Entering adulthood at 18 opens up new financial responsibilities and opportunities, including the possibility of securing a personal loan. For many young adults, obtaining a personal loan can be a pivotal step in managing expenses, funding education, or starting a business. However, navigating the process and understanding the eligibility requirements can be challenging. This article explores how an 18-year-old can obtain a personal loan in India, including the personal loan eligibility criteria, necessary documents, application process, and factors that affect loan eligibility.
What is a personal loan?
A personal loan is an unsecured loan provided by financial institutions to individuals for various purposes, such as consolidating debt, financing education, or covering unexpected expenses. Unlike secured loans, personal loans do not require collateral, making them accessible based on the borrower’s creditworthiness and financial stability. Personal loans typically come with fixed or variable interest rates and have a set repayment term, which requires regular monthly payments until the loan is fully repaid.
How can an 18-year-old get a personal loan?
Getting a personal loan at 18 can be challenging due to limited credit history and financial experience. However, it depends on lenders criteria for loans. Since most 18-year-olds may not have an established credit history or significant income, many lenders may require a co-signer or guarantor to secure the loan. Additionally, having a steady source of income, such as from a part-time job or internship, can improve the chances of loan approval. Demonstrating financial responsibility through timely bill payments and managing a savings account can also bolster an application.
Bajaj Finserv Personal Loan eligibility criteria
Bajaj Finserv does not offer personal loans to borrowers under 18 years old. This age requirement is due to legal and contractual obligations, ensuring borrowers have the legal capacity to enter into loan agreements. Applicants must be of legal age to qualify for a personal loan with Bajaj Finserv.
You can qualify for a Bajaj Finserv Personal Loan once you meet the five simple personal loan eligibility criteria mentioned below:
- Nationality: India
- Age: 21 years to 80 years*.
- Employed with: Public, private, or MNC.
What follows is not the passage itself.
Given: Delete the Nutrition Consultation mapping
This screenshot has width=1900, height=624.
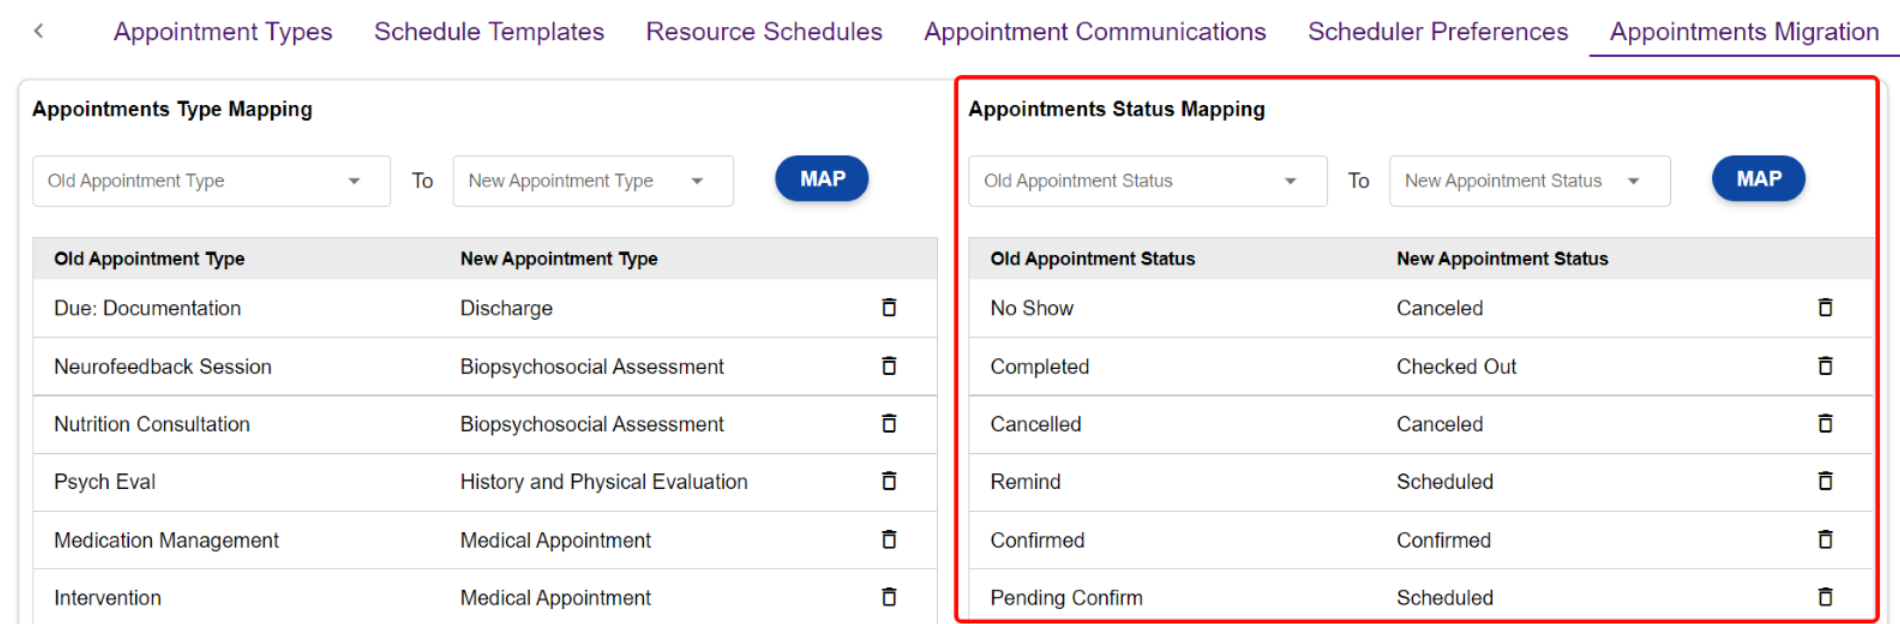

- CIBIL score: 685 or higher.
- Monthly salary: Starting Rs. 25,001, based on the city you live in.
*You should be 80 years* or younger, at the end of the loan tenure.
What are the documents required to be eligible for a personal loan for 18-year-olds in India?
To apply for a personal loan, 18-year-olds need to provide specific documents to verify their identity, income, and residence. Commonly required documents for a personal loan include:Identity proof: Aadhar card, passport, voter ID, or driver’s license.
Address proof: Utility bills, rental agreement, or property documents.
Income proof: Salary slips, bank statements, or an affidavit from parents or guardians indicating financial support.
Passport-sized photographs: Recent photographs as per lender’s requirements.
Employment proof: A letter from the employer or evidence of part-time work/internship.
How to apply for a personal loan for 18-year-olds in India?
The application process for a personal loan typically involves the following steps:
Research lenders: Compare different lenders to find those offering personal loans to young applicants.
Check eligibility: Review the lender’s eligibility criteria to ensure you meet the requirements.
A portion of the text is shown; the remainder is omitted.